**EXTRAIT DE PAGE**
↓
B/ Les actes extranationaux

  1. Traités et accords internationaux (article 55 de la constitution)

– traités (formes solennelles)/accords (plus informels) sont des Convention passée entre Etats s’engageant sur certaines obligation mutuelles, de différents types (clivage oppose traités/accords bilatéraux ou non)

  1. a) La question de l’applicabilité en droit interne

– soumise à certaines condition posées par la Constitution elle mêmes ou par le juge

* les conditions posées par la Constitution

– article 55 de la Constitution : «Les traités ou accords régulièrement ratifiés ou approuvés ont, dès leur publication, une autorité > à celle des lois, sous réserve, (…), de son application par l’autre partie«

– la publication : pour être applicable, le traité/accord doit avoir fait l’objet d’une publication officielle (en général au Journal Officiel), et le juge vérifie à la fois l’existence de cette publication et sa régularité

– la ratification pour un traité (intervention d’un décision du Président de la République) ou l’approbation (texte moins solennel) pour un engagement international ordinaire signé par le Premier Ministre ou le ministre concerné

– parfois il faut l’autorisation préalable du Parlement dans les deux cas (modification de disposition législateur, mise à la charge de l’Etat d’une contribution)

– traditionnellement, le juge ne vérifiait que l’existence d’une ratification/approbation, et non sa régularité qu’il estimait liée aux relations internationales (assimilable à un acte de gouvernement) : CE 1926, Dame Caraco

CE 1998, Parc d’activité de Blotzheim revient sur cette position et accepte de vérifier si l’autorisation parlementaire nécessaire a bien été donnée (vérifie la régularité de la ratification)
↑
**CONSIGNE 1**
Répondez aux questions suivantes à partir de l'extrait sur les traités et accords internationaux.
(a) Quel article de la Constitution y est cité ?
(b) Où la publication officielle d'un traité ou d'un accord se fait-elle en général ?
(c) Quelle décision de 1998 accepte de vérifier si l'autorisation parlementaire nécessaire a bien été donnée ?
**CONSIGNE 2**
Recopiez mot pour mot le passage de l'extrait sur les traités et accords internationaux qui commence aux mots "CE 1998, Parc" et s'arrête après les mots "de la ratification)".
**CONSIGNE 3**
Rédigez la suite de l'extrait sur les traités et accords internationaux, à partir de sa dernière phrase.
Les données ci-après n'ont aucun lien avec l'extrait sur les traités et accords internationaux.

**DONNÉES FOURNIES**
↓
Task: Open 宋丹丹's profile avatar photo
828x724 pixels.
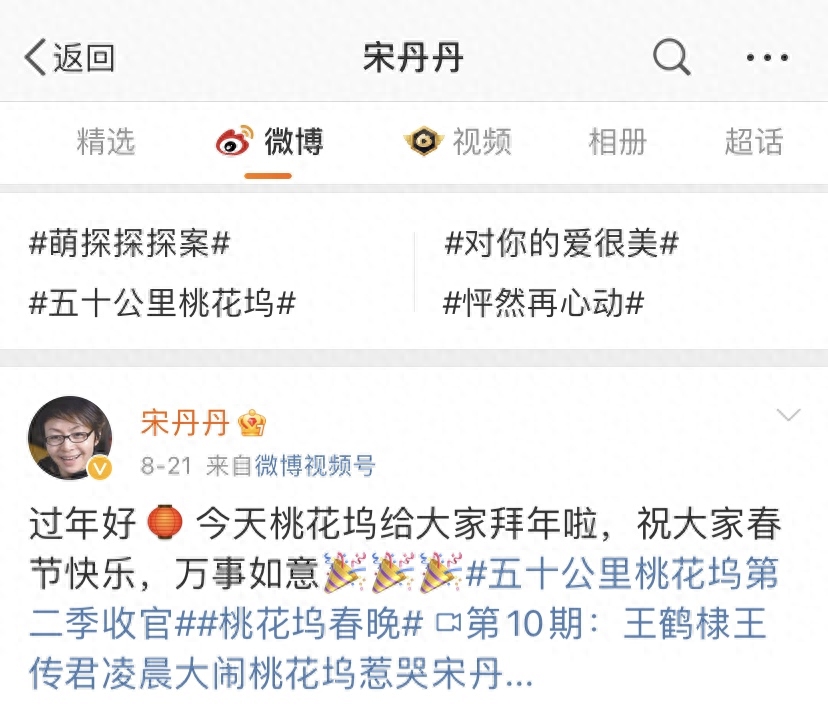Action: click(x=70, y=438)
↑
**RÉPONSE FINALE 1**
(a) L'article 55 de la Constitution.
(b) Au Journal Officiel.
(c) CE 1998, Parc d'activité de Blotzheim.

**RÉPONSE FINALE 2**
CE 1998, Parc d’activité de Blotzheim revient sur cette position et accepte de vérifier si l’autorisation parlementaire nécessaire a bien été donnée (vérifie la régularité de la ratification)

**RÉPONSE FINALE 3**
– la condition de réciprocité : traditionnellement, Conseil d’Etat saisi de ce problème posait la question au MAE pour savoir si tel était bien le cas (s’en remettait à son avis) : jurisprudence CE 1981 Rekhou vs à la Cour EDH qui exige au nom du principe d’indépendance des juges que ceux-ci ne s’en remettent pas dans le cadre d’un litige à l’avis d’une autorité exécutive qui pourrait conditionné l’issue de ce litige

CE 2010, Cheriet Benseghir change de jurisprudence. : Désormais le juge doit déterminer si la condition de réciprocité est remplie ou non en faisant usage si nécessaire de ces pouvoirs d’instruction (demander aux service ministériels de produire des éléments qui seront soumis à la procédure contradictoire)

– la question est de savoir si tous les traités sont concernés par la clause de réciprocité : de l’avis général on considère que ce n’est pas le cas, notamment pour les traités multilatéraux (surtout sur la protection des droits de l’homme), 55 Constitution ne visant que de la non application par l’autre partie

– de même tous les traités qui créent un ordre juridique intégré (comme l’UE) ne permettent pas à l’Etat de se dispenser de ses obligations au prétexte que l’une des parties ne l’exécuterait pas

* la condition jurisprudentielle de l’effet direct

– condition qui se surajoute aux précédentes : l’acte international doit créer des droits/Obligation envers les administrés (ou à leur charge) pour que ceux-ci puissent s’en prévaloir, ce qui, pour le juge, peut ne pas être le cas des engagements internationaux trop vagues, trop généraux ou manifestement programmatoire (un but chimérique : pacte des Nations-Unies de 1966 pose le droit de toute pers. d’obtenir un travail librement choisi ou accepté)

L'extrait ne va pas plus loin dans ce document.